Agentive AI in EDAWhen AI No Longer Just Assists but Controls EDA Workflows
From
Susanne Braun
Susanne Braun | Translated by AI
9 min Reading Time
With the Fuse EDA AI Agent, Siemens EDA aims to reach the next level of AI-driven design automation. At its core is not another copilot but an agentive system designed to plan, execute, and monitor complex workflows across multiple EDA tools.
Agentive AI: The future of AI in EDA lies not in copilots but in the orchestration of many processes.
(Image: Siemens EDA)
AI in EDA did not start with generative AI. Machine learning methods have long been embedded in tools to accelerate simulations, make variations more manageable, or optimize individual design steps. What is currently changing is the ambition: AI is no longer meant to assist in isolated areas but to coordinate entire workflows across multiple tools.

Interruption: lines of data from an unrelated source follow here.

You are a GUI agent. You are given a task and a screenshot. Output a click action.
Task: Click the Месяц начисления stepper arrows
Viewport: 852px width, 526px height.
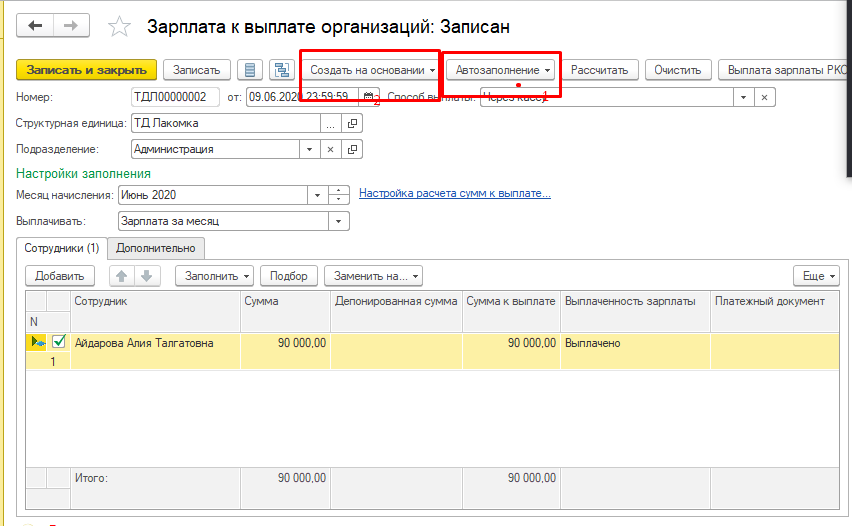(340, 195)
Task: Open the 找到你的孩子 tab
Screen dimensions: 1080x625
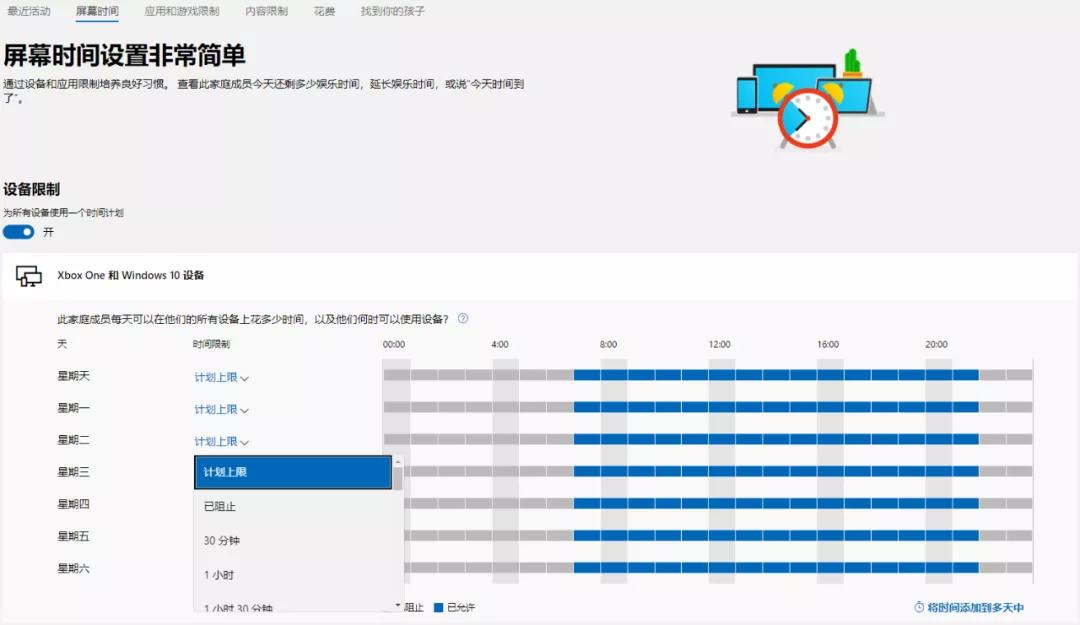Action: pyautogui.click(x=393, y=11)
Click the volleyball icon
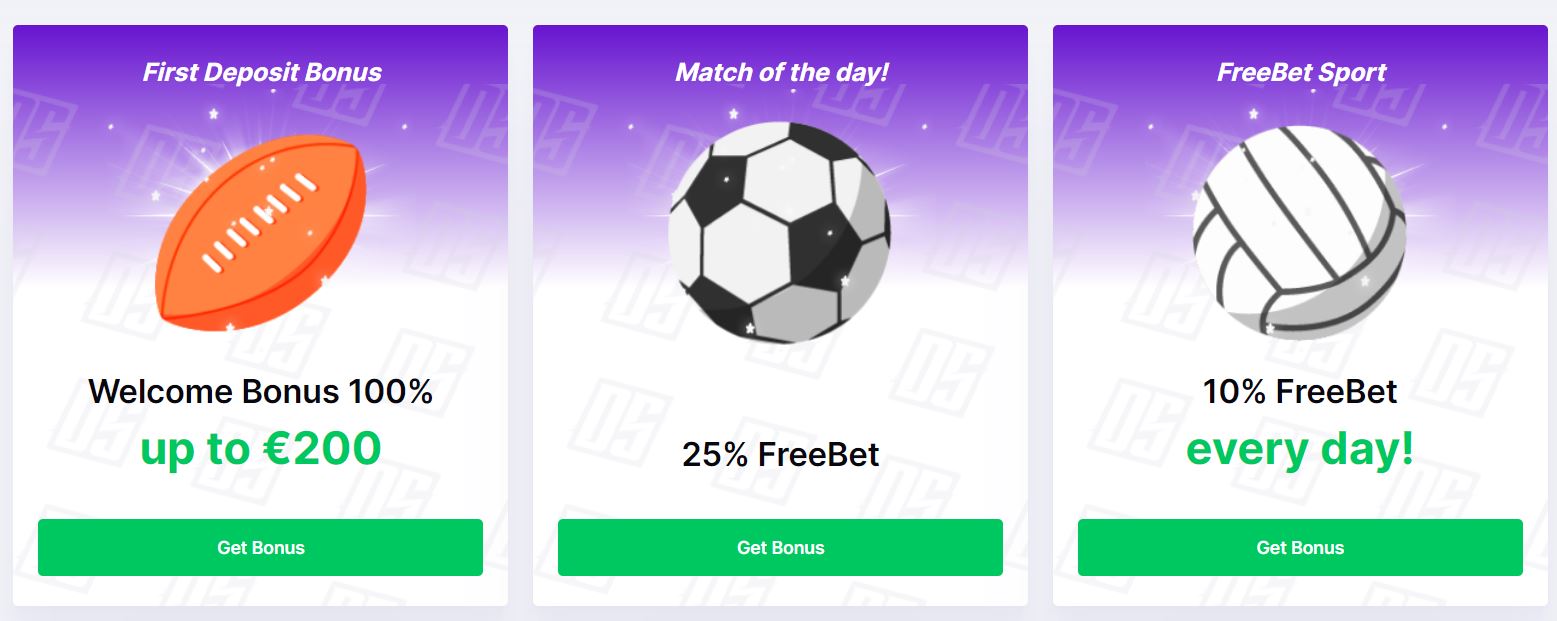Screen dimensions: 1557x621 [x=1299, y=232]
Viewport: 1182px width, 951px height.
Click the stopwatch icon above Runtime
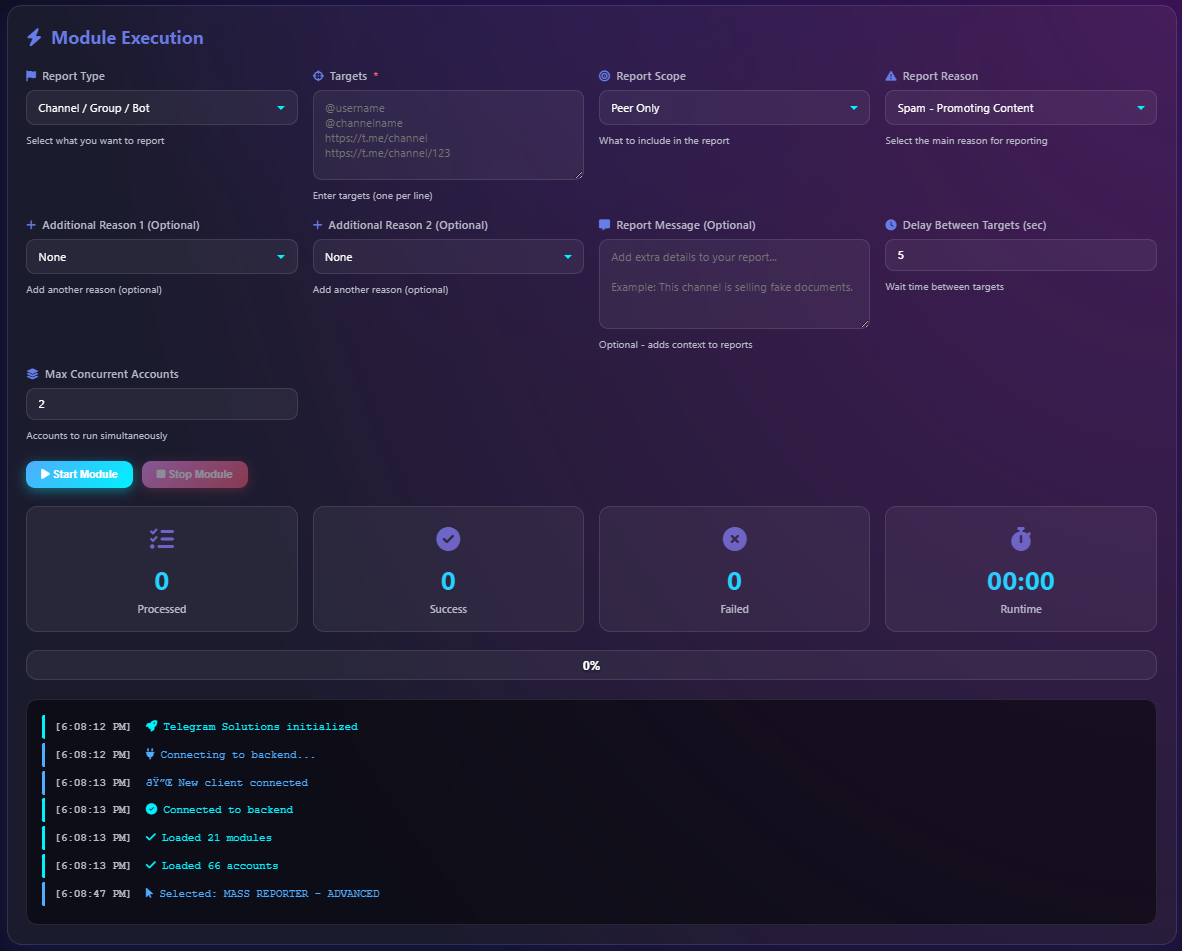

This direction was evident at several EDA and semiconductor events in 2026. Siemens EDA demonstrates what such an orchestrator could look like with the Fuse EDA AI Agent.
This year, the Fuse EDA AI Agent is a key focus for the company. Amit Gupta, Chief AI Strategy Officer and Senior Vice President and General Manager for Solido Custom IC at Siemens EDA, describes the move toward agent-based AI as a shift on two levels. On the one hand, AI and GPU acceleration are intended to accelerate the compute-intensive core functions of EDA tools, such as simulation, verification, or optimization. On the other hand, agent-based AI is aimed at increasing engineers' productivity by planning and executing complex workflows across multiple tools.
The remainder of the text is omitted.